Dataset excerpts
====================

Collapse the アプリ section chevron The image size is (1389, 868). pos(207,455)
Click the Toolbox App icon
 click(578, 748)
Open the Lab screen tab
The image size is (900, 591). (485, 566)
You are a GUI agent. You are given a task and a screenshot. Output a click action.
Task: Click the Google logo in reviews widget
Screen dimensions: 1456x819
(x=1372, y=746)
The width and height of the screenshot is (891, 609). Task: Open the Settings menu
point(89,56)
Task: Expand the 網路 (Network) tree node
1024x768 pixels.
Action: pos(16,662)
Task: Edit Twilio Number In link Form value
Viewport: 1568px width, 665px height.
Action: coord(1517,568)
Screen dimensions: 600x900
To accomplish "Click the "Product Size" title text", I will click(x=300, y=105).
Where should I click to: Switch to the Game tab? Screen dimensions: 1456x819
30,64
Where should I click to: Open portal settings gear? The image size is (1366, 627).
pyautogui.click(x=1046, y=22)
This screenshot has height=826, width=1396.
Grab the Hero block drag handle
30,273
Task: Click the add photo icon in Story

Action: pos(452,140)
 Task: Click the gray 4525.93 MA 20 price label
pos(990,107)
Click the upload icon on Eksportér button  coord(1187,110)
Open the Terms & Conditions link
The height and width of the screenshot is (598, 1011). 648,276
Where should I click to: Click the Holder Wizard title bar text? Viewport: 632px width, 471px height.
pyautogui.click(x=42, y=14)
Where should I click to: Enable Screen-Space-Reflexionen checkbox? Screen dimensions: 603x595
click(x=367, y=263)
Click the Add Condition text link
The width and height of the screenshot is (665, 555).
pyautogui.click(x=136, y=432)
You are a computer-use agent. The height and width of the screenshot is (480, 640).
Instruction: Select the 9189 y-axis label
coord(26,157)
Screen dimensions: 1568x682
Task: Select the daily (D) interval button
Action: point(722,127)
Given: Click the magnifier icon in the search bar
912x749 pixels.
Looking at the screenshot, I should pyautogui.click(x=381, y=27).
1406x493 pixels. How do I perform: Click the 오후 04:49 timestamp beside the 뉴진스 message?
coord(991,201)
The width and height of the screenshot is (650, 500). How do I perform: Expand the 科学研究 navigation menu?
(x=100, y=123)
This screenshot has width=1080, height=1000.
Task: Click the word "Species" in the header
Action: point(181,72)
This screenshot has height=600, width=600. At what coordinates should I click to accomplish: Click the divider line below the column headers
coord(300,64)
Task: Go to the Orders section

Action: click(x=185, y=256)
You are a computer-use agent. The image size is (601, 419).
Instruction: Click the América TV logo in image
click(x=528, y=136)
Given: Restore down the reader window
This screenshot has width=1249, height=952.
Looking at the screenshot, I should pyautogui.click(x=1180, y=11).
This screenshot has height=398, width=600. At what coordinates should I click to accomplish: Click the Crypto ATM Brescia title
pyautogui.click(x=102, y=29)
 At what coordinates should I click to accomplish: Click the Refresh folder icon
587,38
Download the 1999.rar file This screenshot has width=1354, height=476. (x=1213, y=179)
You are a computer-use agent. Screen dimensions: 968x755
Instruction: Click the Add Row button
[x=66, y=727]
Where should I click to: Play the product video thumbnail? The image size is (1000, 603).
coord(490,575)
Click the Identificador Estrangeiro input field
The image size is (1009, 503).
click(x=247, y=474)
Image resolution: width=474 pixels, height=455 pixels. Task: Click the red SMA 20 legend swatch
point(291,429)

====================

What needs to be done
Reproduce each line of the material containing the word "computer".

Problem solution
You are a computer-use agent. The height and width of the screenshot is (480, 640).
You are a computer-use agent. The image size is (601, 419).
You are a computer-use agent. Screen dimensions: 968x755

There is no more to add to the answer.